What are Thyroid Nodules?
A thyroid nodule is a radiologically distinct entity that appears different to the surrounding thyroid parenchyma usually on ultrasound scan. Nodules can be solid, cystic or a combination of these. Cystic portions are anechoic on ultrasound and they appear black with through transmission of ultrasound appearing bright at the far edge of the cyst whereas solid portions have varying degrees of echogenicity making them appear different shades of grey through to black.
What Causes Thyroid Nodules?
Firstly, thyroid nodules are very common appearing in 3-5% of the population as a palpable lump and in 20-70% of the population on neck ultrasound. They are more common in women and with increasing age. The vast majority of thyroid nodules are benign ( non cancerous) but up to 5% of thyroid nodules will be thyroid cancers. Benign nodules are more common in areas of iodine deficiency, in patients with a background of autoimmune (Hashimoto’s) thyroiditis and also in those who have had radiation exposure to the thyroid gland. Thyroid nodules occur in families indicating that, at least in some cases, there is a genetic basis to their development. Studies have demonstrated up to 25% of benign nodules have mutually exclusive genetic mutations that are different to those found in papillary thyroid cancers. The mutations responsible for development of thyroid cancers include: BRAF, RET and NTRK-1 in PTC; Pax8-PPARgamma and RAS group mutations in FTC; TP53 in ATC : and RET mutations in MTC. the RET mutations in PTC are seen most often in children that have been exposed to radiation.
Symptoms of Thyroid Nodules.
Small nodules are often asymptomatic but as they increase in size they can cause compressive symptoms and patients will complain of the sensation of pressure on the trachea (windpipe), the sensation of a lump associated with swallowing and even a gagging sensation. these symptoms are usually associated with nodules over 3 cm in size. As the nodules become even larger and particularly in the setting of multiple nodules as in a multi nodular goitre (MNG), patients may experience further compression that can lead to shortness of breath, cough and wheeze. The voice can frequently be altered in this situation and patients can also have pain if there is bleeding into thyroid nodules. Bleeding into nodules is not uncommon and patients present with the sudden onset of a thyroid lump and discomfort that settles over a few days as the nodule gets smaller. Occasionally thyroid nodules can be metabolically overactive and a patient will present with symptoms of hyperthyroidism or thyrotoxicosis including tremor, tachycardia, sweating, anxiety, heat intolerance and agitation. As lymphocytic thyroiditis is a precursor for thyroid nodularity patients with thyroid nodules may also have symptoms of hypothyroidism.
How are Thyroid Nodules Investigated?
The important primary investigations for a patient with a known or suspected thyroid nodule include and ultrasound scan and thyroid function tests.
Ultrasound is a highly accurate investigation for looking at the details of a nodule and for assessing its risk for being a cancer. There are several scoring systems that have been devised to identify the degree of risk and which nodules should be recommended for Fine Needle aspiration (FNA) biopsy, observation or no follow up. The one in wide use in Auckland is The TIRADS system from the American College of Radiology (ACR). This system scores thyroid nodules based on shape, margin, echogenicity, density , and whether there are calcifications within the nodules. Scores range from TR1 (benign) through TR6 (biopsy proven malignancy) and then size is used to make recommendations regarding FNA. An online TIRADS Calculator makes this an easy system to utilise. A nodule with a TIRADS score of TR5 that is over 1cm in size should have a FNA similarly a nodule that Scores TR3 should only have FNA if it is >2.5cm and should be followed if it is >1.5cm.

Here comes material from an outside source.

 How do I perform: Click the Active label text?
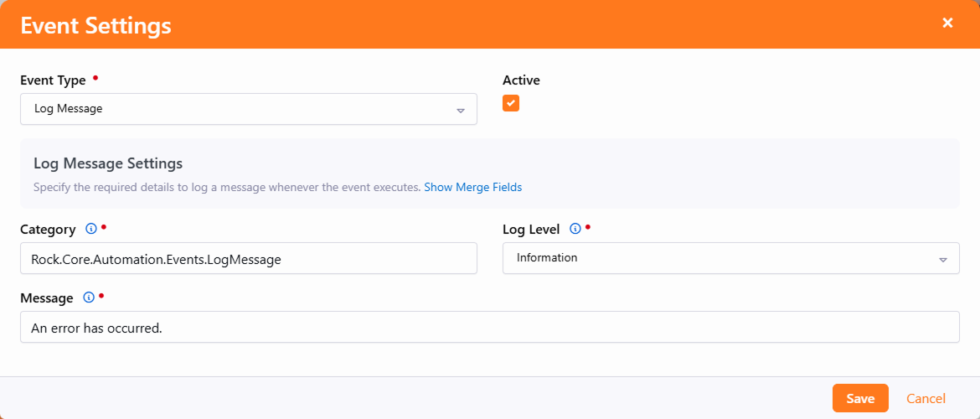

Fine Needle Aspiration (FNA) Biopsy
FNA is an important second line investigation in the management of thyroid nodules. As mentioned above, the ultrasound study can allow risk stratification of thyroid nodules and identify which nodules should undergo biopsy. There are also a variety of risk assessment tools for FNA around the world and here in Auckland we use The Bethesda System developed by the NIH and adopted by the American Thyroid Association. Again, there are six categories with Bethesda 1 being non diagnostic and Bethesda 6 diagnostic of malignancy. See table 1
There is a risk of malignancy associated with each category as shown in table 1 and this has changed over time with increased data and changes in diagnostic categories. I find in my own practice that FNA performed under ultrasound guidance gives a much higher yield of diagnostic aspirates and I perform nearly all FNA biopsies under ultrasound guidance.
Thyroid Function Tests
Thyroid function tests are necessary when investigating thyroid nodules. It is important to know whether a nodule is overactive because if so, it would be extremely unlikely to be malignant and also thyroid surgery is an appropriate way of managing a toxic nodule. It is important also to know whether a patient is hypothyroid as the risk of malignancy is higher in patients with a background of lymphocytic (hashimotos) thyroiditis.